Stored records
◆ ◆ ◆ ◆ ◆ ◆ ◆
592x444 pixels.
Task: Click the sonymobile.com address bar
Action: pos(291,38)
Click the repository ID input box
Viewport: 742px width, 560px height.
◆ ◆ ◆ ◆ ◆ ◆ ◆
*TASK TO CARRY OUT*
Only the lines from the one holding "Click the repository ID input box" to the end of the entries above belong in the answer, each copied exactly.

*TASK OUTPUT*
Click the repository ID input box
Viewport: 742px width, 560px height.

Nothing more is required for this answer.